__ASSIGNMENT__:
When you reach the line with "You are a GUI" in the data below, begin printing lines exactly, and stop once the line with "This screenshot has width=2500, height=1484." has been printed.

__EXCERPTED RECORDS__:
[Start of section]

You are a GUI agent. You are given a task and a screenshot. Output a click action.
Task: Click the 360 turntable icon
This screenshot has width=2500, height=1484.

[End of section]
[Start of section]

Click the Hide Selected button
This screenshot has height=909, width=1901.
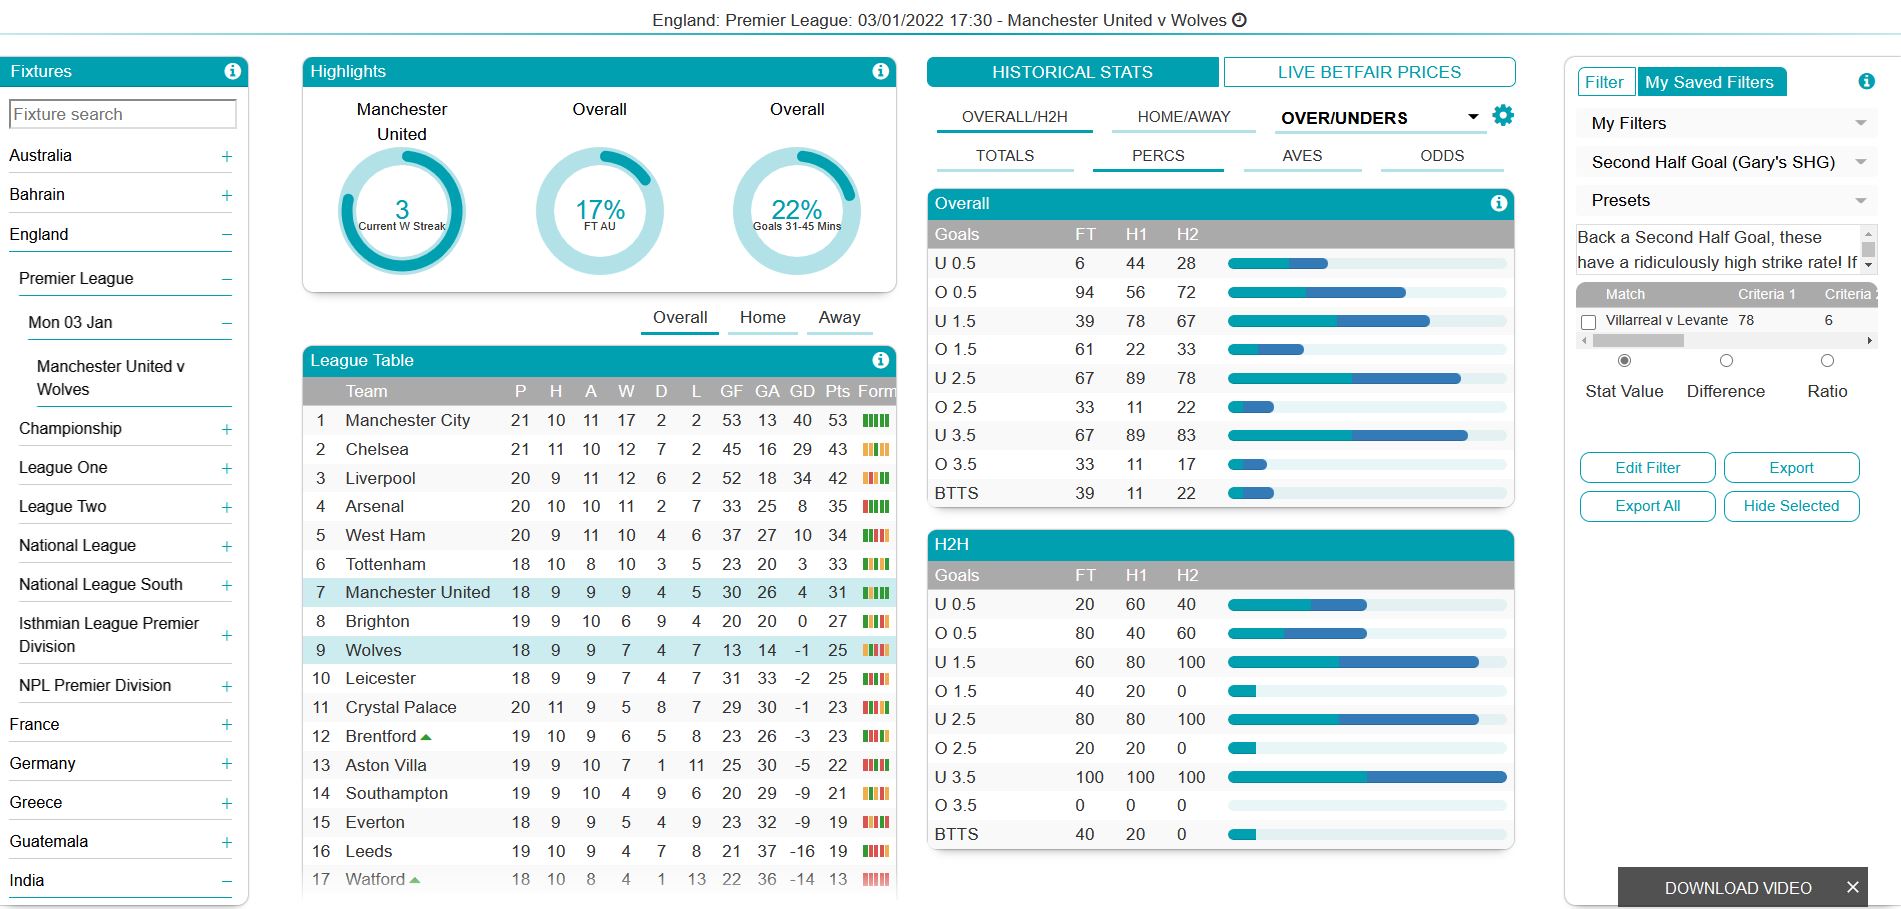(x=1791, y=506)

[End of section]
[Start of section]

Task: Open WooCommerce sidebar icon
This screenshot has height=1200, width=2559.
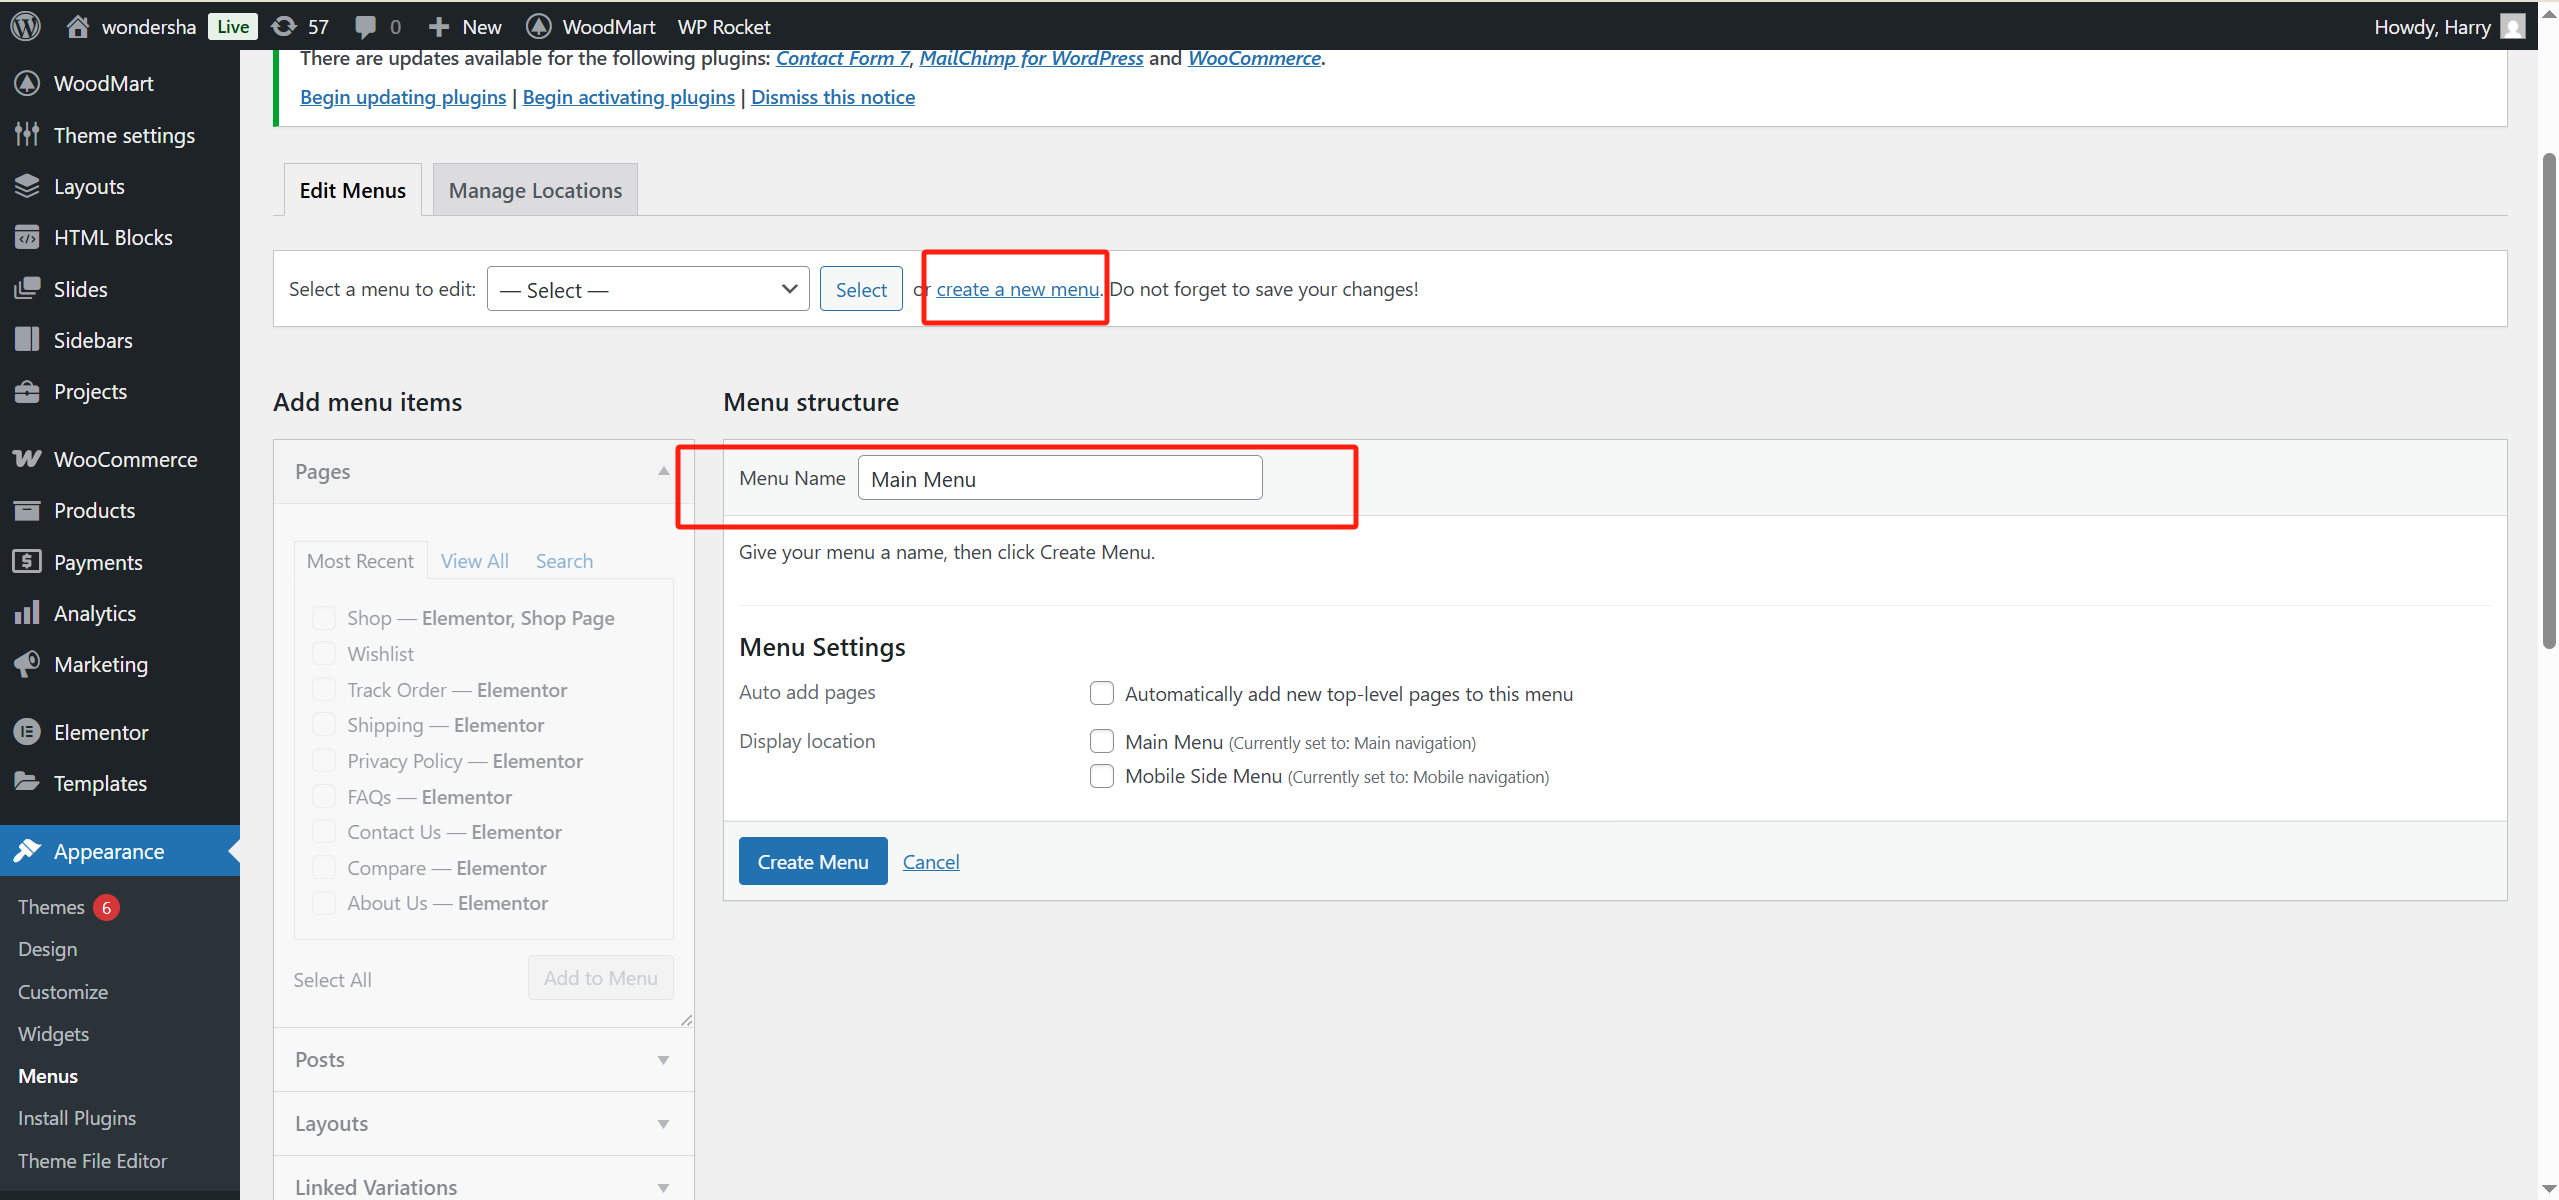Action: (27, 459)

[End of section]

__EXPECTED OUTPUT__:
You are a GUI agent. You are given a task and a screenshot. Output a click action.
Task: Click the 360 turntable icon
This screenshot has width=2500, height=1484.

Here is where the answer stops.